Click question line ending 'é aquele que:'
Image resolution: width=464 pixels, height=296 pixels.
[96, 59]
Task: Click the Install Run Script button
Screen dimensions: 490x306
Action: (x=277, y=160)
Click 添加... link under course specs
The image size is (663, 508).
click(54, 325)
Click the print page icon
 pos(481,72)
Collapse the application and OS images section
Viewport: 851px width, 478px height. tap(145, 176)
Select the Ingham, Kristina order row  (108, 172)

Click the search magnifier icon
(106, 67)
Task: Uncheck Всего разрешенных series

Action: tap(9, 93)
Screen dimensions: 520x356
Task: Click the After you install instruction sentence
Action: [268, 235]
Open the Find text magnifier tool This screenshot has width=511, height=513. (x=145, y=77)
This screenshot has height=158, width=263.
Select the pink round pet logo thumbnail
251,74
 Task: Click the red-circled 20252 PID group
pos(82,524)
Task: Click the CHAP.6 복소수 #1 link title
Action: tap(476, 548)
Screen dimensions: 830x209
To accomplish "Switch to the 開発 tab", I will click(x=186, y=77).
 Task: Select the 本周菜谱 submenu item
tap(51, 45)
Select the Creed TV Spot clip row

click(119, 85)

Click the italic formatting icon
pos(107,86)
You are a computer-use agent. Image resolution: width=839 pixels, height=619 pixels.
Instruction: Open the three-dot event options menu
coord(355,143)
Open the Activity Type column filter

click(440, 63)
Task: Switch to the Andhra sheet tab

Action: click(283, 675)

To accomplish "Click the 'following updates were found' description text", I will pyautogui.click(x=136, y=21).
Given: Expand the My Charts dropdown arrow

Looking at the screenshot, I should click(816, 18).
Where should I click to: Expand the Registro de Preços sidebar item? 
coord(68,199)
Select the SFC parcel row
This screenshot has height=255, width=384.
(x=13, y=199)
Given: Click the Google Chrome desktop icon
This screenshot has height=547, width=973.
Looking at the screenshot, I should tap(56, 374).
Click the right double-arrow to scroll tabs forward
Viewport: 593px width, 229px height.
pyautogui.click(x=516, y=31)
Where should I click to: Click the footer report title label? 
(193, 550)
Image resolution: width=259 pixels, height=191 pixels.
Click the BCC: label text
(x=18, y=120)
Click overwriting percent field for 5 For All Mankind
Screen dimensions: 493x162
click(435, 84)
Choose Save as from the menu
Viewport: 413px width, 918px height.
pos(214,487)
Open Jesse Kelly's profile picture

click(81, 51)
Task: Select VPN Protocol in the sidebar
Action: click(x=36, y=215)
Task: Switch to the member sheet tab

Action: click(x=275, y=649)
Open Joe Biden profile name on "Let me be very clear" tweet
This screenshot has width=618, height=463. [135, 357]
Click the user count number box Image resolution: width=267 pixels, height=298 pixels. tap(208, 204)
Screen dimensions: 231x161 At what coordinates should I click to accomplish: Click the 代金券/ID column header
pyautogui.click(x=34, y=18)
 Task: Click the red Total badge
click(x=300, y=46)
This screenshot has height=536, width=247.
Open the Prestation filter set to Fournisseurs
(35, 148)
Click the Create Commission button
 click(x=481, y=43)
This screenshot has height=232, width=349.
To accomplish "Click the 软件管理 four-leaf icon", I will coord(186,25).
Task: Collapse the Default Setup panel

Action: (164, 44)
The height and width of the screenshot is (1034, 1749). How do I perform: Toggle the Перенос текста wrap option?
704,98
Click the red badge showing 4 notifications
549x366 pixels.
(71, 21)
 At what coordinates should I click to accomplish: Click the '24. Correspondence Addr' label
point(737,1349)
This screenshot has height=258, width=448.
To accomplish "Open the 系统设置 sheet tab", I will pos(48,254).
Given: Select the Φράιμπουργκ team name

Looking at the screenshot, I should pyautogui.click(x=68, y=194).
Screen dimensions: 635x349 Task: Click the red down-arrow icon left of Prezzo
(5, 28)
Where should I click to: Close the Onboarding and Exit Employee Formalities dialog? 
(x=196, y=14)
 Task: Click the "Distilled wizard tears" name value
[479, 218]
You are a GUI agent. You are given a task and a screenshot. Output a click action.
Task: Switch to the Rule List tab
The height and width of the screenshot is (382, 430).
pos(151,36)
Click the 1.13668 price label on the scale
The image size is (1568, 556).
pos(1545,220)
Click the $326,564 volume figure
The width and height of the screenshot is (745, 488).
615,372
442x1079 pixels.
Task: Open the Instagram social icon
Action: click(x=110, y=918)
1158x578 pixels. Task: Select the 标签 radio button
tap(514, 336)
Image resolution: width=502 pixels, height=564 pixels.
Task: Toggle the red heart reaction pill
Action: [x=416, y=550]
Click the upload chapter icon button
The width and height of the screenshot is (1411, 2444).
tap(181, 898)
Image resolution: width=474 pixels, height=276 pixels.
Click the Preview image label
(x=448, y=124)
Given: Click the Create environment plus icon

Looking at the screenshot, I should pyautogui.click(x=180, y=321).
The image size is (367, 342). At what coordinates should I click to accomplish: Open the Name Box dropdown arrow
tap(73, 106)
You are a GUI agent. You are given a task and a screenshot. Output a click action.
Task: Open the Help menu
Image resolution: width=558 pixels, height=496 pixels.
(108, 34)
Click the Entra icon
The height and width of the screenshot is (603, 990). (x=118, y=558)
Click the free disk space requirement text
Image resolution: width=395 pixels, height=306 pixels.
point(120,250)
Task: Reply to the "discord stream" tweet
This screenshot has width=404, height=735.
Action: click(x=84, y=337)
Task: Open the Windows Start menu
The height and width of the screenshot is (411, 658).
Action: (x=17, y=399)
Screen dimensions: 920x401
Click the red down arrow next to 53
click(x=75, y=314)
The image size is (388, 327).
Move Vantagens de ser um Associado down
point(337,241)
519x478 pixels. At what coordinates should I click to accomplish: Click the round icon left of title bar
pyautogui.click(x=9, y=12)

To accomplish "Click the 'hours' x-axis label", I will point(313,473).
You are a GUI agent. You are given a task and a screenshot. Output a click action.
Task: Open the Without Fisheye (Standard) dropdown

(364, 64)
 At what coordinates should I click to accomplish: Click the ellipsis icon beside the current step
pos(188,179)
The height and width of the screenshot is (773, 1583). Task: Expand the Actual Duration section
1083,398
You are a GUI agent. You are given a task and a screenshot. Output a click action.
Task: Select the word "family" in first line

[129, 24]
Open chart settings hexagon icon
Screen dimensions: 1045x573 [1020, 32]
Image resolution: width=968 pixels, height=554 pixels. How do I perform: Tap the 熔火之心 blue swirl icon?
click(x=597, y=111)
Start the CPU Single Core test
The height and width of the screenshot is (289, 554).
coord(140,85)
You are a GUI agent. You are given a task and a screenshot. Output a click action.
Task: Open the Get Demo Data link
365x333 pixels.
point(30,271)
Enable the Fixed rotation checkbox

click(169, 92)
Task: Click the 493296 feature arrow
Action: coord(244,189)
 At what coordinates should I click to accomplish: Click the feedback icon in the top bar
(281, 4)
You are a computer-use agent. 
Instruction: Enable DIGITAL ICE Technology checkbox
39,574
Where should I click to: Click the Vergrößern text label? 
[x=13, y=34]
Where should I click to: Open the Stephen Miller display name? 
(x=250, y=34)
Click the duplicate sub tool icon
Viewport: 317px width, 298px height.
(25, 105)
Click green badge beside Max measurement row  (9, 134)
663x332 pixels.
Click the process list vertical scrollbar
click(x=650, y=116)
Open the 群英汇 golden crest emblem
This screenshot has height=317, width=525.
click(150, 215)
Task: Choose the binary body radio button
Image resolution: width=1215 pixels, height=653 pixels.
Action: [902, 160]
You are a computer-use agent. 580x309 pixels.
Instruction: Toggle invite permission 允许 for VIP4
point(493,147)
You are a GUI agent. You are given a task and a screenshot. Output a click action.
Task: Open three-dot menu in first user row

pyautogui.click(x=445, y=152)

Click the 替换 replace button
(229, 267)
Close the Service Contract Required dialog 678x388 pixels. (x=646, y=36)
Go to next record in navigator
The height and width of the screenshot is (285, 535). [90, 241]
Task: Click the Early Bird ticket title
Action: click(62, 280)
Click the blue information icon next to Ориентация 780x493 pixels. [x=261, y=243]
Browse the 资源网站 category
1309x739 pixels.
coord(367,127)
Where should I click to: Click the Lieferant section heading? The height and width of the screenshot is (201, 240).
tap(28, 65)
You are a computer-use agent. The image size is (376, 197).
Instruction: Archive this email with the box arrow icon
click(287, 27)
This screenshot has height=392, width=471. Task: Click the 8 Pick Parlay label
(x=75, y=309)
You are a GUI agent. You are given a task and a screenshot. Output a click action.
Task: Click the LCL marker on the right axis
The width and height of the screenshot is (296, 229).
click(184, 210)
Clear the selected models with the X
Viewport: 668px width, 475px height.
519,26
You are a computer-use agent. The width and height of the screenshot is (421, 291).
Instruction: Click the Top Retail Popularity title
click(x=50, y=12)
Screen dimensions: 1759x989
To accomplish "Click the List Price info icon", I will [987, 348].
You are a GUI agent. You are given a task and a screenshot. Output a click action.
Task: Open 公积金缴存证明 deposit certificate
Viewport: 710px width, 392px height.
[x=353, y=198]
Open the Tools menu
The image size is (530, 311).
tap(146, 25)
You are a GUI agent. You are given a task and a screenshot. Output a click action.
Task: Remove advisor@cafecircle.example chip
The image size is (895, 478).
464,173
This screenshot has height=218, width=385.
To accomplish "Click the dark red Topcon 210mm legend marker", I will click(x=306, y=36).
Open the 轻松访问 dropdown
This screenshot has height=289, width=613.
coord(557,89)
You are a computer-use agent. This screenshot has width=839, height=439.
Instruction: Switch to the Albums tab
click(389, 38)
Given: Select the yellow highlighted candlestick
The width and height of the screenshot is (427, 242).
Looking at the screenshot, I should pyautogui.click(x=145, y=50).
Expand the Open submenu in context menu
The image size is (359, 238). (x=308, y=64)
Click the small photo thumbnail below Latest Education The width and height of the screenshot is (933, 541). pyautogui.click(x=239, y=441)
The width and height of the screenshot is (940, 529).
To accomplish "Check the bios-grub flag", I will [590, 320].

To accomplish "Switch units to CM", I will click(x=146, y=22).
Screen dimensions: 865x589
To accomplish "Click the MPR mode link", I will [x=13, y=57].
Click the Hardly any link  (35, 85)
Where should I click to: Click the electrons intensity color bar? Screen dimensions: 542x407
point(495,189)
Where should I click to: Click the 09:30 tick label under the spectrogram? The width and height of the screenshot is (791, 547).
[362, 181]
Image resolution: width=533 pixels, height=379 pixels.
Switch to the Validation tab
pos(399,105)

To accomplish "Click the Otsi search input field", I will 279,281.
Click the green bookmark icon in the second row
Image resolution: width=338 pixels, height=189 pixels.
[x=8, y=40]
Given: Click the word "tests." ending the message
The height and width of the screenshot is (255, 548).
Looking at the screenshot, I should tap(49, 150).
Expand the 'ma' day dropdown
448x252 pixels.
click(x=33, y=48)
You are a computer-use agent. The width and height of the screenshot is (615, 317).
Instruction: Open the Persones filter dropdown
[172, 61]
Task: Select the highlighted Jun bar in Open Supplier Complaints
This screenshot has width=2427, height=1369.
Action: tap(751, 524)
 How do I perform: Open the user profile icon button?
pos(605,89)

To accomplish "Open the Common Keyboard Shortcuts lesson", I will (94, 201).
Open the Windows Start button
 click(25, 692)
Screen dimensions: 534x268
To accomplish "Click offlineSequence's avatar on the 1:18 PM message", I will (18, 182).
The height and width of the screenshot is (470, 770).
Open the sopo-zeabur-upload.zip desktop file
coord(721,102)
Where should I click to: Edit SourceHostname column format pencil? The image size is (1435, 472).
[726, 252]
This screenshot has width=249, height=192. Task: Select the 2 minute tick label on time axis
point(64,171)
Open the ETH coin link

→ Task item
Go through the entries above and copy each line holding the string "ending".

→ Solution
Click question line ending 'é aquele que:'
Given: Click the word "tests." ending the message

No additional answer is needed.